Por Francisco Rodríguez
En Febrero de 1999 la diplomacia occidental intentó sin éxito forzar un acuerdo entre el régimen serbio y la resistencia albanokosovar en vista de las pretensiones separatistas de la región de Kosovo. La conversaciones se desarrollaron en dos rondas y los indicios apuntan a que, en una y otra, Washington ya había decido ordenar de una vez por todas los bombardeos contra la entonces capital yugoslava.
El 23 de marzo, Javier Solana, entonces secretario general de la OTAN, anunció el comienzo de las “operaciones aéreas” consistente en un intenso bombardeo contra Serbia durante 78 días. Solana tardó cuatro días en comunicar la orden al secretario general de la ONU quien se pronunció con ambigüedad respecto a la decisión unilateral de la Organización Transatlántica. Durante el bombardeo la ONU no pudo hacer otra cosa que refugiarse en la “acción humanitaria” legitimando “de facto” la ofensiva aérea.
La situación fue aprovechada por el régimen de Milosevic para ejecutar su “Plan Herradura”: limpieza étnica y la expulsión de la mayoría albanokosovar, y la desestabilización consiguiente de los países limítrofes utilizando para ello los flujos de refugiados que podía regular abriendo y cerrando sus fronteras.

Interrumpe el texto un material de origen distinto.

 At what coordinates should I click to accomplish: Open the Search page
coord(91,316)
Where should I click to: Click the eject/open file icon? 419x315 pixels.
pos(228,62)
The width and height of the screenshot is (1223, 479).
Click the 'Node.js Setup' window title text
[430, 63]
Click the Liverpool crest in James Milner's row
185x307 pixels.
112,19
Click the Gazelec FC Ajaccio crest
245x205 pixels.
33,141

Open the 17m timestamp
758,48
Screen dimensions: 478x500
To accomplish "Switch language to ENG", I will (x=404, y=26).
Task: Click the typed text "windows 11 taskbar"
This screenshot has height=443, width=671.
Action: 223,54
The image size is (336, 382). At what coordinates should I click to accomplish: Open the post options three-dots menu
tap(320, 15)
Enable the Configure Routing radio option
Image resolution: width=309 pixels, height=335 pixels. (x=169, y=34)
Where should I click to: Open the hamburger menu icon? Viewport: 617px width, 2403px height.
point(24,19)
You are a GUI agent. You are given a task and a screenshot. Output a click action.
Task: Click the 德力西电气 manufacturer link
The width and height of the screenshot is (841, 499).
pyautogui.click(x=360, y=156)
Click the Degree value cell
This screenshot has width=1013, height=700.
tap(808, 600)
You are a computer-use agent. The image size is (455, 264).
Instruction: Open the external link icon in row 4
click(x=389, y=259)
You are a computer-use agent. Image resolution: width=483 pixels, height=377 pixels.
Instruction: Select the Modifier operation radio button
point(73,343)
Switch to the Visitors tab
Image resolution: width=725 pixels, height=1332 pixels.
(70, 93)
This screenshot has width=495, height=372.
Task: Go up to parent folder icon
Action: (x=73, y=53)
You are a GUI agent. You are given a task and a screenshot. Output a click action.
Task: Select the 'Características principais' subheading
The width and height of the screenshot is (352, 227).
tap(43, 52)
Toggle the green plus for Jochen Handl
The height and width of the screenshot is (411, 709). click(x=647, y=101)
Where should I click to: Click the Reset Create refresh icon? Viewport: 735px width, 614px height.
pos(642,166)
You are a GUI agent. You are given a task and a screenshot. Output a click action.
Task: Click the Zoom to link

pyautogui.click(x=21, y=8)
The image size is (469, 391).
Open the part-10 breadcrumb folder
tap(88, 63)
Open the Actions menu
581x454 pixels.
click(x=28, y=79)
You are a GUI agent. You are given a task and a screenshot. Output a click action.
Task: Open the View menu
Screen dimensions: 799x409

Los bombardeos, ejecutados con múltiples efectos colaterales y sin ninguna baja por la parte aliada, no pudieron presentar mayor contraste con el genocidio que contribuyeron a acelerar y a agravar, aunque ya estuviera planificado de antemano y hubiese sido iniciado con anterioridad.
Este suceso propició uno de los genocidios más lamentables de finales del siglo XX, incluso Serbia, se ha negado a incorporarse a la OTAN precisamente por esos hechos.